Supplied records Block Start

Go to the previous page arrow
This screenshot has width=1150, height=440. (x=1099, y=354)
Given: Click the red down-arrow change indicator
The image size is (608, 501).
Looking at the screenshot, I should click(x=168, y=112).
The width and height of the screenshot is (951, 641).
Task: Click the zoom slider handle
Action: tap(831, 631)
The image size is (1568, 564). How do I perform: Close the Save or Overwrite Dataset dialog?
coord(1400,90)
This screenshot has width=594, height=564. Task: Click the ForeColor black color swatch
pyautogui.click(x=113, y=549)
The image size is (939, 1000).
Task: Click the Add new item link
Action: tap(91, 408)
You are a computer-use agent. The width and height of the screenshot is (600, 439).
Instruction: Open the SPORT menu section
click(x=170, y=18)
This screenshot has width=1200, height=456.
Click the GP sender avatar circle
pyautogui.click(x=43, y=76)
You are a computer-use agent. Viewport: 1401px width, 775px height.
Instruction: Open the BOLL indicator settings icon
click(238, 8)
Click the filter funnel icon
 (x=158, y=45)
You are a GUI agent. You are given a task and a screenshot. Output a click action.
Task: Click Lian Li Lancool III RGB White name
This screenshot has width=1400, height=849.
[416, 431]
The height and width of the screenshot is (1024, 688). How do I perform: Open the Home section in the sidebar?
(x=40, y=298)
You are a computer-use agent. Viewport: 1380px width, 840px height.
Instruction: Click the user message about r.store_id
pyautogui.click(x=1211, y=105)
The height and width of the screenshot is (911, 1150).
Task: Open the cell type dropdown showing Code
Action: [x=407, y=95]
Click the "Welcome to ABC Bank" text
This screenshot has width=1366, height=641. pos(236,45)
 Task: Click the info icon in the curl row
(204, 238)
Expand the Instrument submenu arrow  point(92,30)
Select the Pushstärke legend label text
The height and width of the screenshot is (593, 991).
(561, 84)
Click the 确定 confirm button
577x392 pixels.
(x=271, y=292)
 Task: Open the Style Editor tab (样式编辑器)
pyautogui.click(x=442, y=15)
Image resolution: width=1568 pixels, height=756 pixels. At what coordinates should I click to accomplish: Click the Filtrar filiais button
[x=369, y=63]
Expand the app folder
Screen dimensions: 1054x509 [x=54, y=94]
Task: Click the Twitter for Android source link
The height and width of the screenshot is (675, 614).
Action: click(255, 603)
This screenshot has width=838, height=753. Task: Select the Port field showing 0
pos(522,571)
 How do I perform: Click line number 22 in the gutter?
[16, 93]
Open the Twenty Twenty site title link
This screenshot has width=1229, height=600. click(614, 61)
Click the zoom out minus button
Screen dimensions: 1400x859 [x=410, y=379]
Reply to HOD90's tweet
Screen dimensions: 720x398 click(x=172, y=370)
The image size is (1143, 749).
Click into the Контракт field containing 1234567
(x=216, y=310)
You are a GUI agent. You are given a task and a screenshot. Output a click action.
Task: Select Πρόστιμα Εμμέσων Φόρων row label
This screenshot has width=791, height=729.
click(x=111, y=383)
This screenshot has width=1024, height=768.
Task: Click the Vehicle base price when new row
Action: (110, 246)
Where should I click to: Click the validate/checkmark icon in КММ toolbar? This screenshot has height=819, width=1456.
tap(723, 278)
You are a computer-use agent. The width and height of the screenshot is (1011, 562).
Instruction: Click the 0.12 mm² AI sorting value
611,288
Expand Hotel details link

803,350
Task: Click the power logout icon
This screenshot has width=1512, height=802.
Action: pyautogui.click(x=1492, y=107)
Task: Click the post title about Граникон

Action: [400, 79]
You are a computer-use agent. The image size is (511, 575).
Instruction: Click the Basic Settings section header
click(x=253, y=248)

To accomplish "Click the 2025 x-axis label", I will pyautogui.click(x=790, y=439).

Supplied records Block End

*Assigned task*:
Each of the records should be retyped exactly.

*Task output*:
Go to the previous page arrow
This screenshot has width=1150, height=440. (x=1099, y=354)
Given: Click the red down-arrow change indicator
The image size is (608, 501).
Looking at the screenshot, I should click(x=168, y=112).
The width and height of the screenshot is (951, 641).
Task: Click the zoom slider handle
Action: tap(831, 631)
The image size is (1568, 564). How do I perform: Close the Save or Overwrite Dataset dialog?
coord(1400,90)
This screenshot has width=594, height=564. Task: Click the ForeColor black color swatch
pyautogui.click(x=113, y=549)
The image size is (939, 1000).
Task: Click the Add new item link
Action: tap(91, 408)
You are a computer-use agent. The width and height of the screenshot is (600, 439).
Instruction: Open the SPORT menu section
click(x=170, y=18)
This screenshot has width=1200, height=456.
Click the GP sender avatar circle
pyautogui.click(x=43, y=76)
You are a computer-use agent. Viewport: 1401px width, 775px height.
Instruction: Open the BOLL indicator settings icon
click(238, 8)
Click the filter funnel icon
 (x=158, y=45)
You are a GUI agent. You are given a task and a screenshot. Output a click action.
Task: Click Lian Li Lancool III RGB White name
This screenshot has width=1400, height=849.
[416, 431]
The height and width of the screenshot is (1024, 688). How do I perform: Open the Home section in the sidebar?
(x=40, y=298)
You are a computer-use agent. Viewport: 1380px width, 840px height.
Instruction: Click the user message about r.store_id
pyautogui.click(x=1211, y=105)
The height and width of the screenshot is (911, 1150).
Task: Open the cell type dropdown showing Code
Action: [x=407, y=95]
Click the "Welcome to ABC Bank" text
This screenshot has width=1366, height=641. pos(236,45)
 Task: Click the info icon in the curl row
(204, 238)
Expand the Instrument submenu arrow  point(92,30)
Select the Pushstärke legend label text
The height and width of the screenshot is (593, 991).
(561, 84)
Click the 确定 confirm button
577x392 pixels.
(x=271, y=292)
 Task: Open the Style Editor tab (样式编辑器)
pyautogui.click(x=442, y=15)
Image resolution: width=1568 pixels, height=756 pixels. At what coordinates should I click to accomplish: Click the Filtrar filiais button
[x=369, y=63]
Expand the app folder
Screen dimensions: 1054x509 [x=54, y=94]
Task: Click the Twitter for Android source link
The height and width of the screenshot is (675, 614).
Action: click(255, 603)
This screenshot has width=838, height=753. Task: Select the Port field showing 0
pos(522,571)
 How do I perform: Click line number 22 in the gutter?
[16, 93]
Open the Twenty Twenty site title link
This screenshot has width=1229, height=600. click(614, 61)
Click the zoom out minus button
Screen dimensions: 1400x859 [x=410, y=379]
Reply to HOD90's tweet
Screen dimensions: 720x398 click(x=172, y=370)
The image size is (1143, 749).
Click into the Контракт field containing 1234567
(x=216, y=310)
You are a GUI agent. You are given a task and a screenshot. Output a click action.
Task: Select Πρόστιμα Εμμέσων Φόρων row label
This screenshot has width=791, height=729.
click(x=111, y=383)
This screenshot has width=1024, height=768.
Task: Click the Vehicle base price when new row
Action: (110, 246)
Where should I click to: Click the validate/checkmark icon in КММ toolbar? This screenshot has height=819, width=1456.
tap(723, 278)
You are a computer-use agent. The width and height of the screenshot is (1011, 562).
Instruction: Click the 0.12 mm² AI sorting value
611,288
Expand Hotel details link

803,350
Task: Click the power logout icon
This screenshot has width=1512, height=802.
Action: pyautogui.click(x=1492, y=107)
Task: Click the post title about Граникон

Action: [400, 79]
You are a computer-use agent. The image size is (511, 575).
Instruction: Click the Basic Settings section header
click(x=253, y=248)

To accomplish "Click the 2025 x-axis label", I will pyautogui.click(x=790, y=439).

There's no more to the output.